== Text shown ==
== Segment start ==
Summer comes with all kinds of fun – picnics in the park, long walks in nature, laying under the sun, working out outdoors, you name it, you can do it. But one important thing most people don’t pay enough attention to is the negative effect heat stroke can actually have on your body.
Pushing yourself during your exercise routine in harsh heat can become a serious health issue if you ignore certain warning signs, so let’s take a look at what heat stroke is, how you can identify it, and see what you can do to stop it in its tracks before things get out of hand (so that you can actually enjoy all that effort you’re putting into your routine!)
The difference between heat stroke and heat exhaustion
Firstly, heat stroke is the worse end of a big spectrum of heat-related conditions, heat exhaustion being one of them. Exertional heat stroke is the type that is associated with exercising in the heat and is quite a serious condition. This happens when the body can no longer control its temperature and therefore begins to skyrocket.
Symptoms of heat stroke
Watching out for specific symptoms is key – like nausea, constant pounding headaches, a racing pulse, high temperature, confusion or dry skin. When heat stroke symptoms become this severe, it means that you’ve passed your ‘thermal threshold’ and it is critical to cool down as soon as possible. A temperature of above 40 degrees can damage the cells in your body or can even cause enough harm to actually kill them. Really dramatic cases can be ending up in a coma, facing unconsciousness and even having organ failure.
== Segment end ==
== What to work on ==
[1] In the heat stroke text, list every symptom it says to watch out for.
[2] Retype the part of the heat stroke text starting at "Summer comes with" and ending at "on your body.".
[3] According to the heat stroke text, which type of heat stroke is linked to exercising in the heat?
You won't need the records for any of this.

== Data records ==
== Segment start ==
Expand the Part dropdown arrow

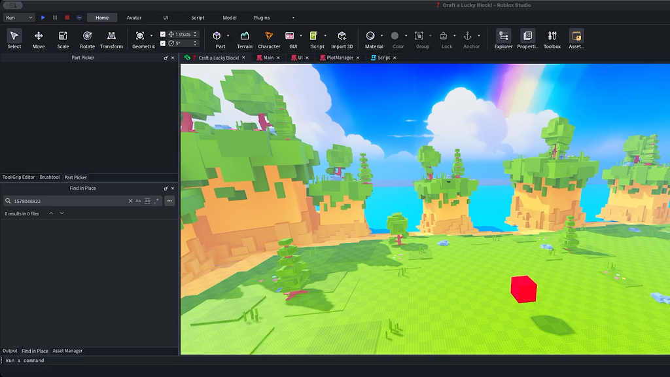pyautogui.click(x=228, y=36)

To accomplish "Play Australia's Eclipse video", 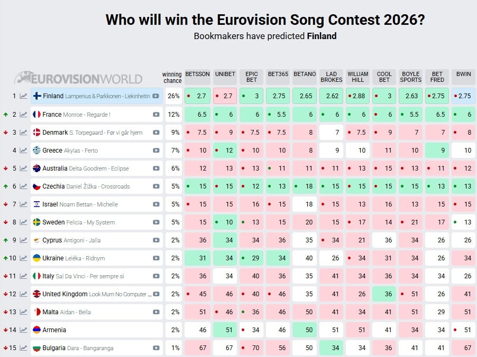I will (x=156, y=168).
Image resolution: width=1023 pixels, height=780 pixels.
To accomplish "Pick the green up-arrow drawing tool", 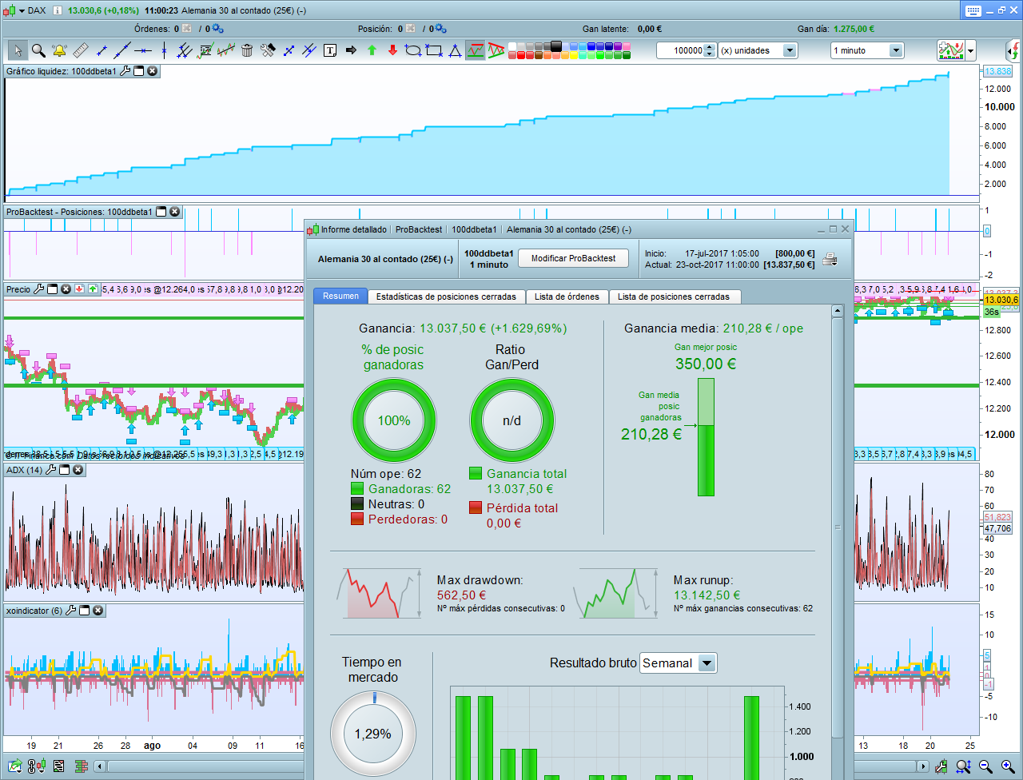I will pos(372,50).
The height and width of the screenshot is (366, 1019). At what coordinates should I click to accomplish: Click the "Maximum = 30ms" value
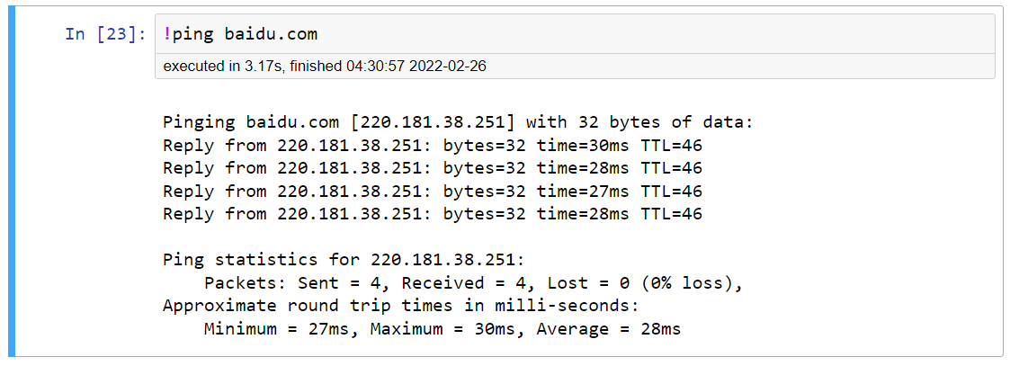[442, 329]
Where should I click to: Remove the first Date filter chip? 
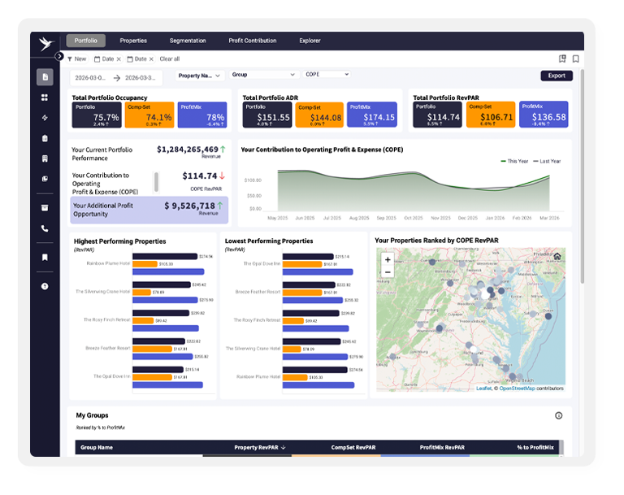click(119, 59)
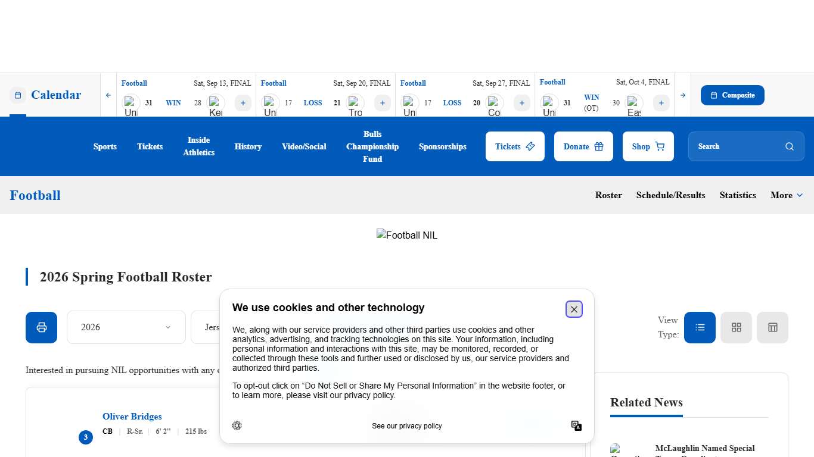This screenshot has height=457, width=814.
Task: Close the cookie notice dialog
Action: click(574, 309)
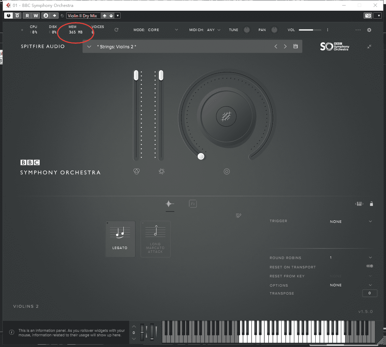Click the keyboard range icon
Screen dimensions: 386x347
point(359,204)
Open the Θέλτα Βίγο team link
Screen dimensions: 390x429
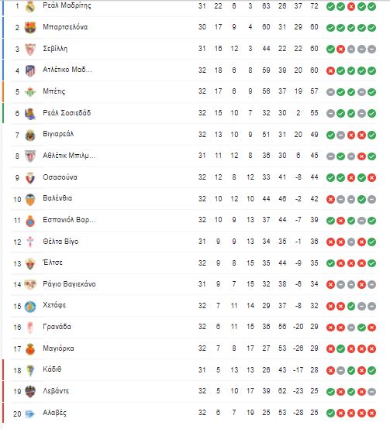coord(60,242)
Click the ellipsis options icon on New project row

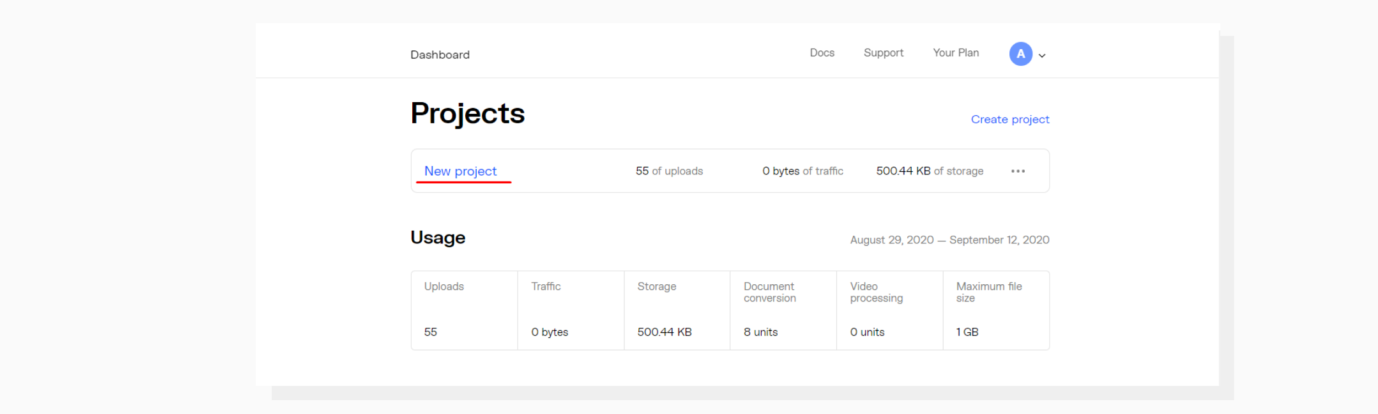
== Segment end ==
== Solutions in order ==
[1]
- Nausea
- Constant pounding headaches
- A racing pulse
- High temperature
- Confusion
- Dry skin

[2]
Summer comes with all kinds of fun – picnics in the park, long walks in nature, laying under the sun, working out outdoors, you name it, you can do it. But one important thing most people don’t pay enough attention to is the negative effect heat stroke can actually have on your body.

[3] Exertional heat stroke.